Hasselback Stuffed Pork Loin

The ‘hasselback’ style of cooking originated many years ago in Stockholm, Sweden. Overtime many variations have been made and are simply products and preferences of the individual preparing them. It is the slicing and roasting that distinguish the style rather than the variations on seasonings or toppings.

Today, I wanted to do a pork roast in this manner using some mushrooms and ‘pancetta‘. An Italian specialty, pancetta is made from pork belly that is spiced, salted and cured for about 3 months. Often seasoned with spices like fennel, nutmeg, garlic, dried ground hot peppers and peppercorns to create pancetta’s distinctive spicy flavor.

After it has been cured and dried for a few months, it is often rolled into a spiral so that the fat and meat form a cylinder, alternating each other. Pancetta is also sold as a slab so that most of the fat is located only on one side.

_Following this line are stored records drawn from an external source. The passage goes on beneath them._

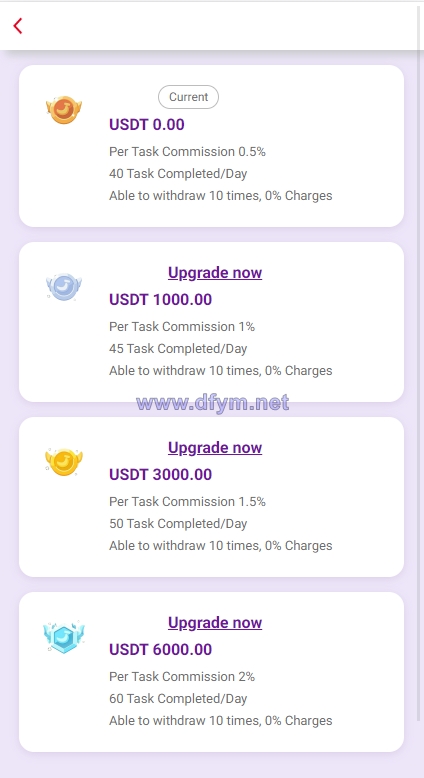This screenshot has width=424, height=778.
Task: Click the USDT 0.00 amount heading
Action: (x=147, y=125)
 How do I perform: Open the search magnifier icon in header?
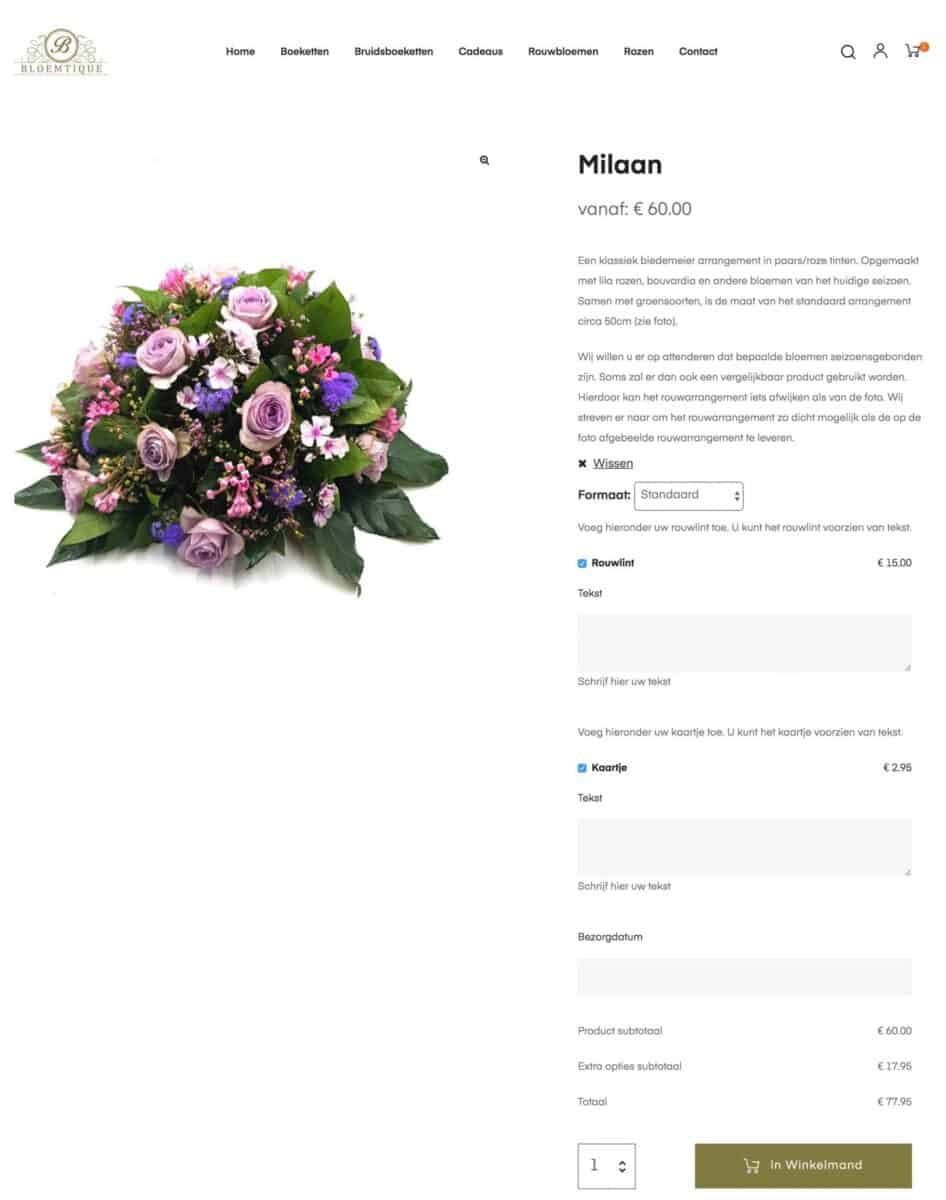pos(848,52)
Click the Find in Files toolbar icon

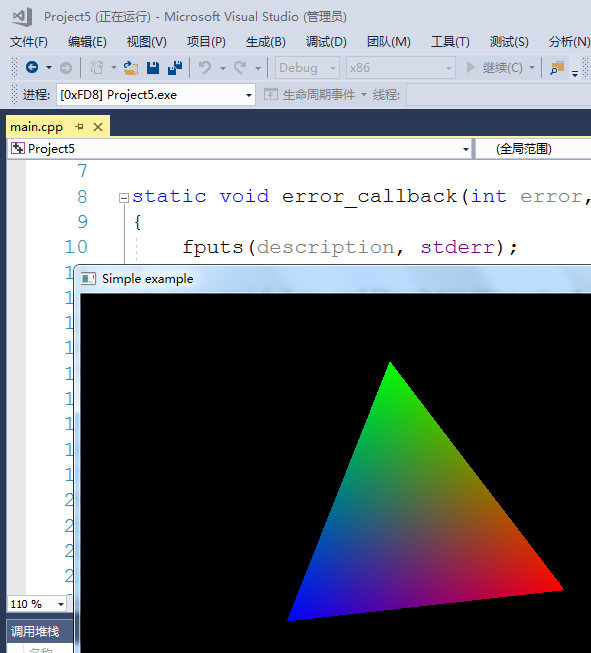[x=557, y=67]
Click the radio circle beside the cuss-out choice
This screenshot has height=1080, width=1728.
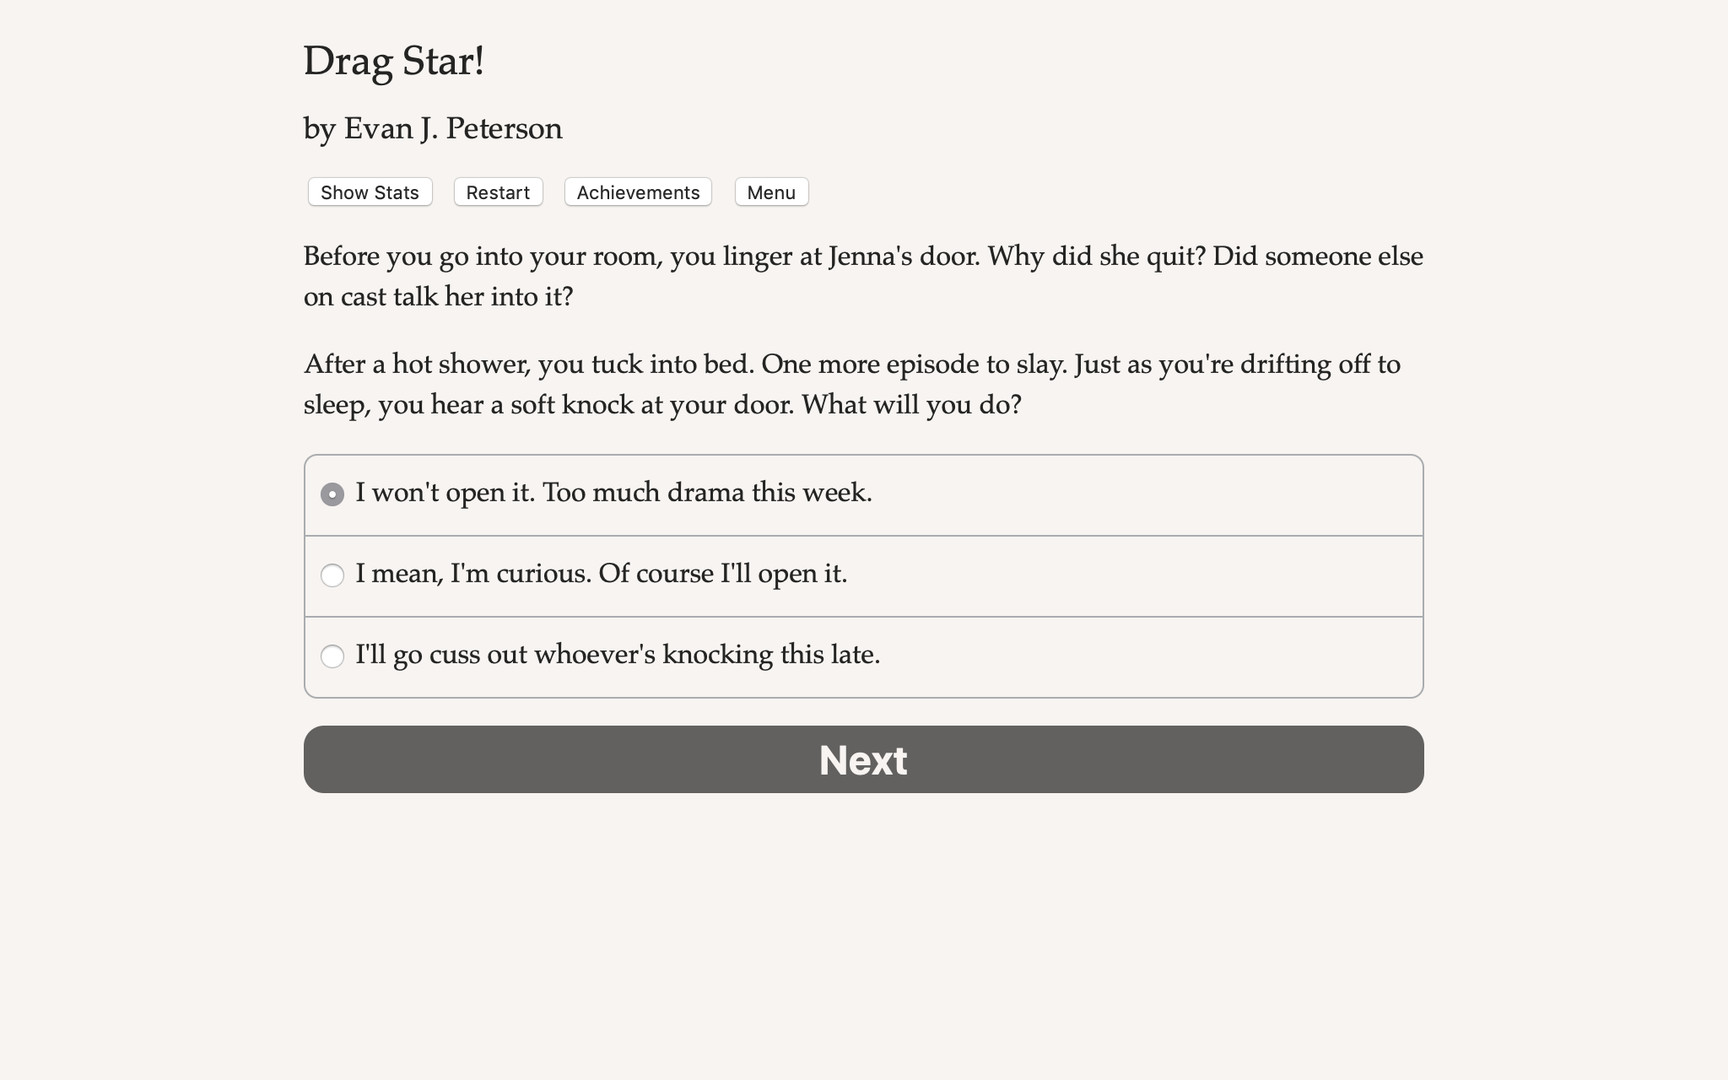(x=331, y=656)
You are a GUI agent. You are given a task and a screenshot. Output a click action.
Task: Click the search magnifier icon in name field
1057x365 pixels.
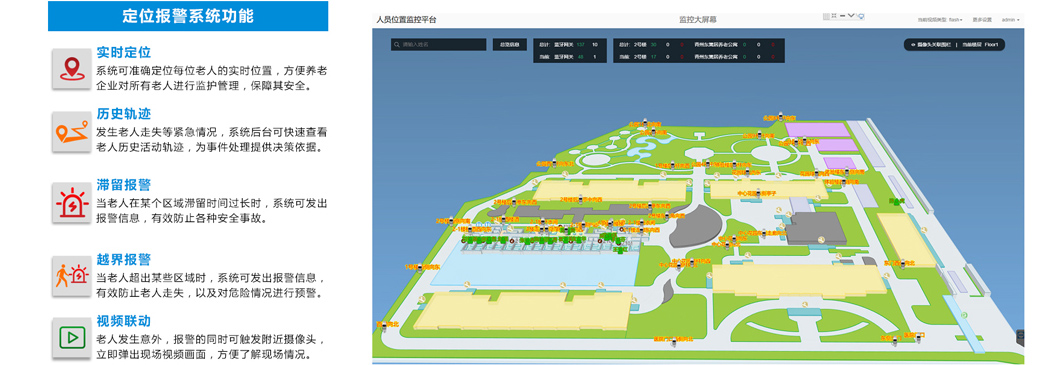point(397,45)
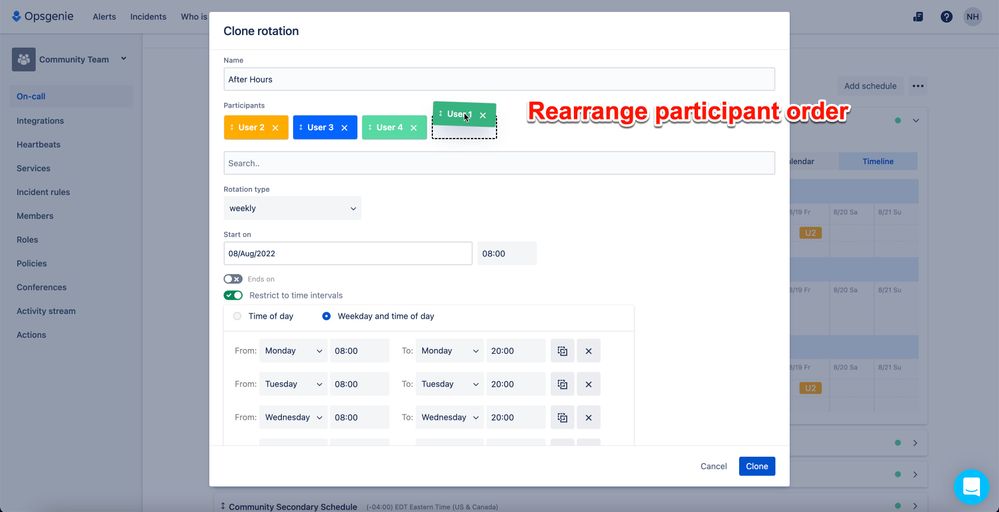Open the help question mark icon
999x512 pixels.
pyautogui.click(x=946, y=17)

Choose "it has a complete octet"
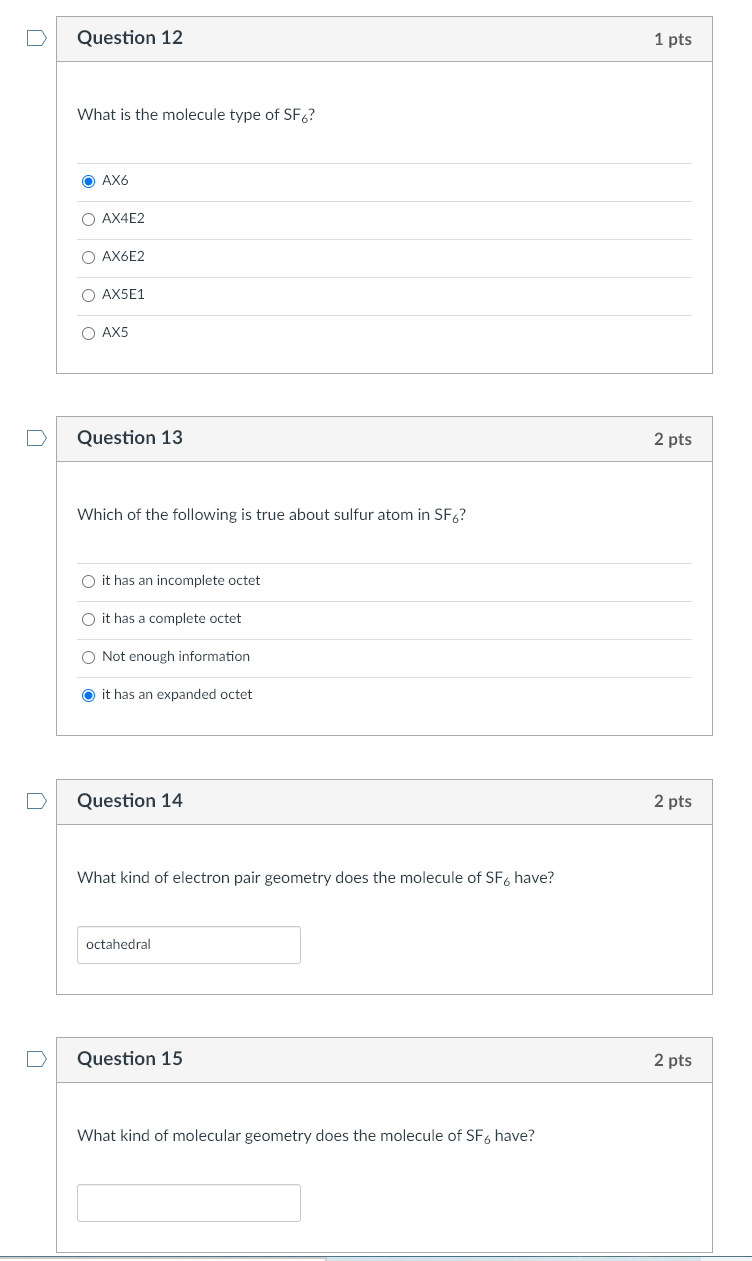(x=89, y=619)
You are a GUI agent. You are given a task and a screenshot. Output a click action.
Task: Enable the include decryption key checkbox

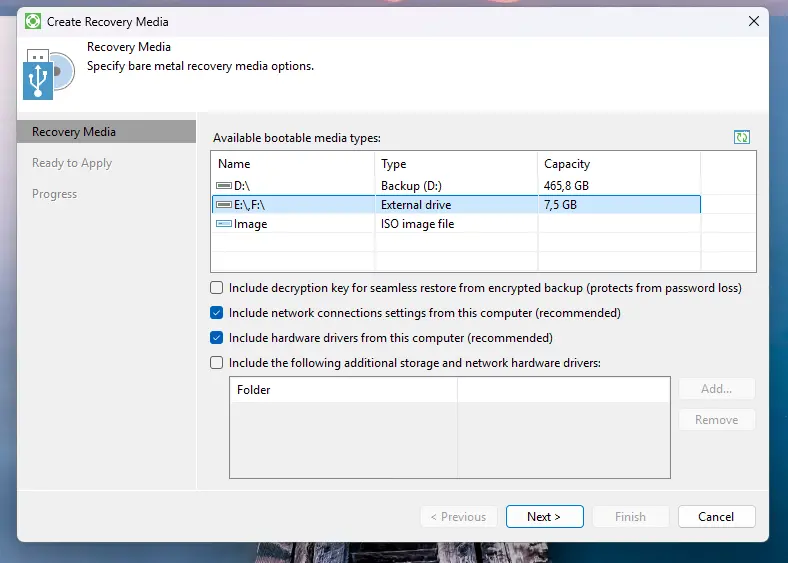click(217, 288)
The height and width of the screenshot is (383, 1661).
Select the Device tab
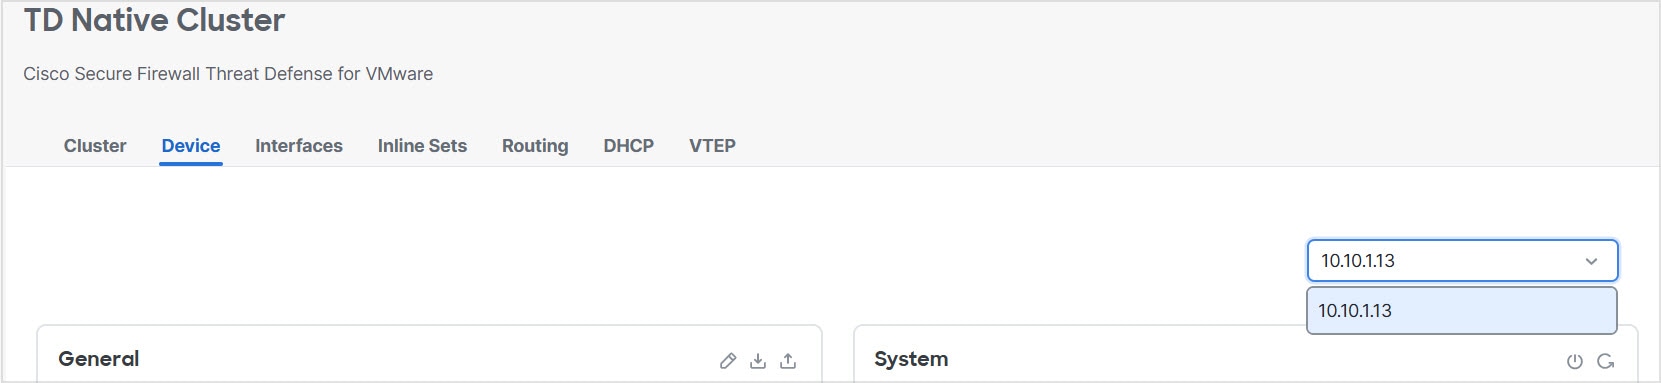tap(191, 146)
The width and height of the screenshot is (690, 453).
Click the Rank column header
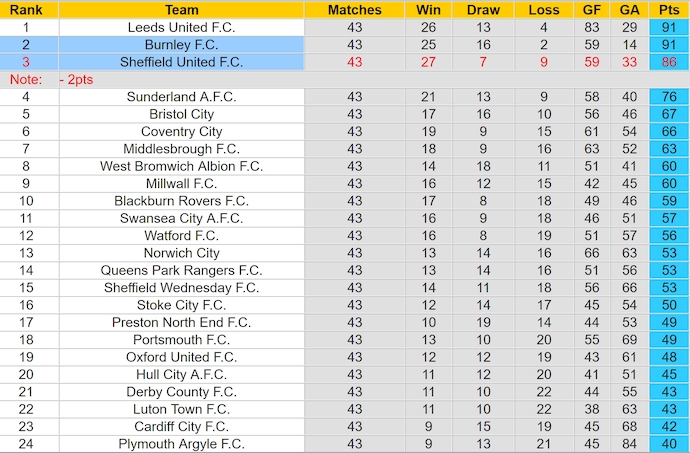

Although, both pancetta and North American streaky bacon are from the same raw cut of pork, in taste, texture and uses they have two key differences. Pancetta is cured, not cooked over heat while bacon is a smoked meat. Pancetta is described by the spices used to flavor and cure the meat whereas bacon’s many varieties are derived from the different wood pellets used to impart its signature smoky flavor.

This is such an easy way to make such a flavorful roast.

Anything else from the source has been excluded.